My grandfather was 89 when he died in the early 1970s. The genes are strong on that side of the family too, I suppose. My father and his brothers are all in the upper quarter of the century in age and going strong, so I have some serious longevity on both sides to hope to emulate.

Uncle Charlie is 81. He is very ill and under treatment for a slow-advancing type of cancer that will eventually take his life. Maybe.

It’s the same thing my grandfather had, but he recently died of other types of functional failures before the cancer got to him.

A few months ago, I had a long talk on the phone with my cousin, Charlie’s daughter. She’s also an only child and she’s really into the discovery of how heavy the burden of a parent’s death … the last parent’s death … can be. Her mother’s passing was tough, but she had her dad and together they handled the grieving.

This time, she’s alone.

But this time, it’s a lot different than it was the first time around in another way. My cousin and her father are totally honest with each other about what the future holds.

They have faced the seriousness of his illness; they have cried with each other; they have talked and talked and planned and planned. They know their chances of beating Mr. Death are nonexistent, but they’re willing to try to hold him at bay as long as comfortably possible. They aren’t kidding themselves or each other. And there’s a lot to be said for that.

Years ago, before the marvelous work of Dr. Elizabeth Kubler-Ross and other researchers into the psychology of dying, many of us played a kind of macabre game with our terminally-ill relatives.

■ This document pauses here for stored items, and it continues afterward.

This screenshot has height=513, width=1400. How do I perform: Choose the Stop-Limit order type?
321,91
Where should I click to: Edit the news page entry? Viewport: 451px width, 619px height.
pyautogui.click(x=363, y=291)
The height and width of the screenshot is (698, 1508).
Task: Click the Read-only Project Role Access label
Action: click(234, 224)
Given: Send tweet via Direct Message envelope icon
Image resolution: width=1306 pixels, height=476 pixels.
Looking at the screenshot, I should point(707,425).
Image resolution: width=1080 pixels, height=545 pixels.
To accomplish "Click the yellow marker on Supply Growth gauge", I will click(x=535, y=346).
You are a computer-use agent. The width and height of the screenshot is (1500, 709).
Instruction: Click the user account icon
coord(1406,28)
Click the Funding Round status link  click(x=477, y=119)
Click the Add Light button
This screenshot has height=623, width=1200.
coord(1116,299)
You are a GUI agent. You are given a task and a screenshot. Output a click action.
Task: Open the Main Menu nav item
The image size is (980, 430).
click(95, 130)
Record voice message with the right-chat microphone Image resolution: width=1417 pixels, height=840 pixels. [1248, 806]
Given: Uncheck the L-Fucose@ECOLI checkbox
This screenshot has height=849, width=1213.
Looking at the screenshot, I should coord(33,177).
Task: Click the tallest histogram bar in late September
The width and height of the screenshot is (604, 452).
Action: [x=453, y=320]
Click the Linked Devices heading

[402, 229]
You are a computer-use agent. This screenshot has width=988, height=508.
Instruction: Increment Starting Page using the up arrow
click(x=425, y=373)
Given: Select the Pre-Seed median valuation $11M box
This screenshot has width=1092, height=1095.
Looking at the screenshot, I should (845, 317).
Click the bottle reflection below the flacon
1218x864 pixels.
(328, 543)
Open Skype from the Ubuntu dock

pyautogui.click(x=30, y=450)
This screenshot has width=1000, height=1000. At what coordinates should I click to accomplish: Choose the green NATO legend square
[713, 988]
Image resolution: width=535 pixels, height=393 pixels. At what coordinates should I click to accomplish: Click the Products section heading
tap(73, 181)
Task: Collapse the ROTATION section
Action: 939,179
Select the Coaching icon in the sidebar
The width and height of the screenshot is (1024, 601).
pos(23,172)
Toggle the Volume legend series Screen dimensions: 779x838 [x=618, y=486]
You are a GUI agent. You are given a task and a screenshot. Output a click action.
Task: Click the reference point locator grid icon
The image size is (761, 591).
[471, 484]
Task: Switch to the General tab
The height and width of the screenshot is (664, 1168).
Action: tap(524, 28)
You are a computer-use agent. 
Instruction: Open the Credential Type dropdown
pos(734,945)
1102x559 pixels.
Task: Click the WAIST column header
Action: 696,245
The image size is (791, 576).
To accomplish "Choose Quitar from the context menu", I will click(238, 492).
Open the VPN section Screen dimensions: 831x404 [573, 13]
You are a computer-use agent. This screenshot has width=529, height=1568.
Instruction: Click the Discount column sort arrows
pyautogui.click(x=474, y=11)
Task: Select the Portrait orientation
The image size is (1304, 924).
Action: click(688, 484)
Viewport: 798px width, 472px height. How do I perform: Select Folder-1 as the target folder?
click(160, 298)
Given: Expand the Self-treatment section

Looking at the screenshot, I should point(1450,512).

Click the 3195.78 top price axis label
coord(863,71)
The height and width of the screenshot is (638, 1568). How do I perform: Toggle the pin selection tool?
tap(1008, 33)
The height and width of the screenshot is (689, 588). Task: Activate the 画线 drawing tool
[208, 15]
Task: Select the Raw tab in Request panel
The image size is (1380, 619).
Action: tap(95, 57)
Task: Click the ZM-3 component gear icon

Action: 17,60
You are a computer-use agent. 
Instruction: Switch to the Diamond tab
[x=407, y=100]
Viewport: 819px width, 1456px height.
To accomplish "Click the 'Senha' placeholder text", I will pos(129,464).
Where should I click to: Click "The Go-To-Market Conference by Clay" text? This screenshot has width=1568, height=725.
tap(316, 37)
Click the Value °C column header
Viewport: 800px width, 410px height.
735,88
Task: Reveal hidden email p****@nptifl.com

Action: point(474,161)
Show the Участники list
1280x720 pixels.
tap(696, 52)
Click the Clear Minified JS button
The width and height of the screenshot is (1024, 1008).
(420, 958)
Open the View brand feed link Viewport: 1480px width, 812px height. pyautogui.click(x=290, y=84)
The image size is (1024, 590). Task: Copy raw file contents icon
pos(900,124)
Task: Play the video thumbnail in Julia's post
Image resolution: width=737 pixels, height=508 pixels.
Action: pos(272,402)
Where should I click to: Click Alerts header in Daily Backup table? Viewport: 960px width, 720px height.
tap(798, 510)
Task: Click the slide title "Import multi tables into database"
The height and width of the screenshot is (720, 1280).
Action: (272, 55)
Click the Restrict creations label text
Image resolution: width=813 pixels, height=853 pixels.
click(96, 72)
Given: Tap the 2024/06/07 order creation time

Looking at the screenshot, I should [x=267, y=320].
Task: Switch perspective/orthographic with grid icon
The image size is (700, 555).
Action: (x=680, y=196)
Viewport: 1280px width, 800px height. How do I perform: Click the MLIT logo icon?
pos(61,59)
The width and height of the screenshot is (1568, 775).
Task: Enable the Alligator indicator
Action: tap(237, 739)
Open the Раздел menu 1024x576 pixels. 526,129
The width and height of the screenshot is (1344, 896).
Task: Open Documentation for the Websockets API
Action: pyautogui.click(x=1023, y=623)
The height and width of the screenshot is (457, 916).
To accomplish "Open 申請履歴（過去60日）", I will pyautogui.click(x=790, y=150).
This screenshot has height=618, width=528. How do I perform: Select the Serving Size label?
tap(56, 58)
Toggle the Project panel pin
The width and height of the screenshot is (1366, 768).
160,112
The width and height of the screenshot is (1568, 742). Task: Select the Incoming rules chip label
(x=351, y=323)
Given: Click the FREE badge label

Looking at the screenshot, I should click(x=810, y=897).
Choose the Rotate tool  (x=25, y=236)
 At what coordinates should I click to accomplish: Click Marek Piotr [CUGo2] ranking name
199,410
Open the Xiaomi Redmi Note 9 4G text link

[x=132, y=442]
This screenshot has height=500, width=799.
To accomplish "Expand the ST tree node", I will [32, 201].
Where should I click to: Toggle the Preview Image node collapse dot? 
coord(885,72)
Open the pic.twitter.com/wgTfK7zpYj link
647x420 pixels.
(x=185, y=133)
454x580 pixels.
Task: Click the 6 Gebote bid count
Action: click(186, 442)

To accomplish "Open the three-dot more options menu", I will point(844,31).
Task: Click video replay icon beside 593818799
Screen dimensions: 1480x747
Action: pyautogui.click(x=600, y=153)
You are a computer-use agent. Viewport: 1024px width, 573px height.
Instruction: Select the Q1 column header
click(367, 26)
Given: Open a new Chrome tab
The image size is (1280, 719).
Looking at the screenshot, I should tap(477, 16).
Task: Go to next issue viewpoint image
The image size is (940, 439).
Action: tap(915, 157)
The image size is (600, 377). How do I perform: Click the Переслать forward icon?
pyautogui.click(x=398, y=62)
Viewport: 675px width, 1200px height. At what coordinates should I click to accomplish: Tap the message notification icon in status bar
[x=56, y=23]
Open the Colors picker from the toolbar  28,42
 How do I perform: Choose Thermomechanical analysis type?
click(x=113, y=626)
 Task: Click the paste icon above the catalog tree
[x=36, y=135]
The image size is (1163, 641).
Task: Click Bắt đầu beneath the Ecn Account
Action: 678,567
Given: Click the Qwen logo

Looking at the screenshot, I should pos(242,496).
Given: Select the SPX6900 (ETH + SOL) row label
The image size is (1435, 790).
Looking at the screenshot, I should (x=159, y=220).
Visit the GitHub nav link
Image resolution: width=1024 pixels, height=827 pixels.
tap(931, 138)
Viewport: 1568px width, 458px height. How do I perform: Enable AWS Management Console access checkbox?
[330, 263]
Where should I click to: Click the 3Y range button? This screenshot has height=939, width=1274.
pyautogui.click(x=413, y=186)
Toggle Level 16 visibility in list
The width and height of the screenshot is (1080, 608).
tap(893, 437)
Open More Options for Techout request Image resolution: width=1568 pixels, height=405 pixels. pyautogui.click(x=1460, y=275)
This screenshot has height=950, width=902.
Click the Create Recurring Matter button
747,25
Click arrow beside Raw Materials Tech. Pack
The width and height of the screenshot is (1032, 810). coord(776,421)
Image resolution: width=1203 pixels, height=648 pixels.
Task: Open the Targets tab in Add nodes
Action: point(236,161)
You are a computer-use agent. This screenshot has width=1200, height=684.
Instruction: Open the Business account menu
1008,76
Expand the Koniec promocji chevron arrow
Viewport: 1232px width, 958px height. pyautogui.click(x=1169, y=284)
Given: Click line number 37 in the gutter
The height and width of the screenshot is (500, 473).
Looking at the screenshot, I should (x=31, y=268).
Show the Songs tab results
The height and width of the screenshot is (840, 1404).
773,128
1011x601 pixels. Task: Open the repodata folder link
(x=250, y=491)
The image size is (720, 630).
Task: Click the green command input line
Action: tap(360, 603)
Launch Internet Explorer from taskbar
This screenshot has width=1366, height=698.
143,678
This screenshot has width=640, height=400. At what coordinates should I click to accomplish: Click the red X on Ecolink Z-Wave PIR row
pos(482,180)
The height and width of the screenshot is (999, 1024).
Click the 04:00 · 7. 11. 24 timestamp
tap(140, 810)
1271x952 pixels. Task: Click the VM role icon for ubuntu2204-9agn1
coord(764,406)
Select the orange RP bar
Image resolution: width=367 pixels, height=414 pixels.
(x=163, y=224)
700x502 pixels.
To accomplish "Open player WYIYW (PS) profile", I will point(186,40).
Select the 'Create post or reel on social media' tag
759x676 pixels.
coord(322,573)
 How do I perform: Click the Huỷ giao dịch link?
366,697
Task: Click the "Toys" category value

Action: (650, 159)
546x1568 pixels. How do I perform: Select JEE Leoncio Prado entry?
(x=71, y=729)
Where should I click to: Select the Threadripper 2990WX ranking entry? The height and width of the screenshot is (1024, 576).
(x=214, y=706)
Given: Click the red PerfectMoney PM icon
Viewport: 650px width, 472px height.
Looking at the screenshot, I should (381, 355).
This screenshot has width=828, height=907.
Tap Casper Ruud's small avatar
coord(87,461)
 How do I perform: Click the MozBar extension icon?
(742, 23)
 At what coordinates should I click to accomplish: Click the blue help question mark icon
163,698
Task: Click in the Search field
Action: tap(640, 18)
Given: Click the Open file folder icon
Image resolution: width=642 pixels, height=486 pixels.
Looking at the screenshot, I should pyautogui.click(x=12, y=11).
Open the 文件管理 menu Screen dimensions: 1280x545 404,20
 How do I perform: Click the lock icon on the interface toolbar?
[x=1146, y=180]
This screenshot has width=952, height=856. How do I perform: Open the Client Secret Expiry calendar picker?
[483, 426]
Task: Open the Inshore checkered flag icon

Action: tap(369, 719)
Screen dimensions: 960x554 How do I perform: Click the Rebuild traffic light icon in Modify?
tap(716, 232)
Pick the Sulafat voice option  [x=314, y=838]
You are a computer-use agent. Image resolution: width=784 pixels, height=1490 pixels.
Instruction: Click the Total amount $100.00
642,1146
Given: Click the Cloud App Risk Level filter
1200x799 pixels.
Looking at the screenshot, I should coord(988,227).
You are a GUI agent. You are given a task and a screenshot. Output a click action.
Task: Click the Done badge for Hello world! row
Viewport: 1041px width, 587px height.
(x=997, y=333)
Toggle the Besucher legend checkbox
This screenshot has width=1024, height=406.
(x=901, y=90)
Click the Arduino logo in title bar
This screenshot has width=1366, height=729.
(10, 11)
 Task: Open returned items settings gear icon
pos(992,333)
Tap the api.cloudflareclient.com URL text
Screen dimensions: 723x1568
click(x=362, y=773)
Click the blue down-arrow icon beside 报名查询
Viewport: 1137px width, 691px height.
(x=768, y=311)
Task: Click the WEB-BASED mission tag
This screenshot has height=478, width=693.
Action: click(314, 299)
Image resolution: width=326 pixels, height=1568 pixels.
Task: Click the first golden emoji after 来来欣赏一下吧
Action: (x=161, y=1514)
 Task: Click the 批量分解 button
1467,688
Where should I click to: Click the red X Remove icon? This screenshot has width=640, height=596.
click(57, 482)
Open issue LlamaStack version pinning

It was like a big “Let’s Pretend,” filled with “when you’re better, we’ll...” and “the doctor’s going to give you this terrific drug and you’ll be right as rain in no time.” Heaven knows who we thought we were fooling, least of all the patient, but we skirted around the dreaded subject of death and acted as though it would never really happen to us.

How unfortunate.

Bu playing this “horrible game” as my cousin termed it, we really cheated ourselves and our dying relative out of the last chance to be real people.

 We blew our chances to say the things that never got put into words because “there’ll always be tomorrow.” We had one last tomorrow and we didn’t use it honestly.

What a waste!

I probably am in good company when I say how much I’d give to be able to roll back the clock and spend my mother’s last days reliving old good times and telling her about how great it had been having her as a mother.

Instead, like so many others in that situation, I lied and lied and lied about how much better she’d feel after one more chemotherapy treatment .. on more injection … one more new pill.

Those days she spent in such pain and fear could have been spent in any kind of tranquility she chose preparing for her death. She would probably have wanted that, but she didn’t know she could insist on it.

And none of us was honest enough to offer it to her.

Things are changing some now. There are doctors, like my uncle Charlie’s, who won’t be dishonest with their patients, nor will they allow members of the family to play no-death games.

There are people who firmly insist on the right of choice … on being able to say how much heroic effort they will allow to spare their lives for another day, week or month of suffering.

There are children and loved ones who have the courage to be open and frank about their feelings and their fears.

So we are perhaps coming closer and closer to the time when, although only the dying person can slip away from this world, he or she has had plenty of company on the journey and can leave in peace, knowing that those left behind were prepared and shared in the last days … honestly.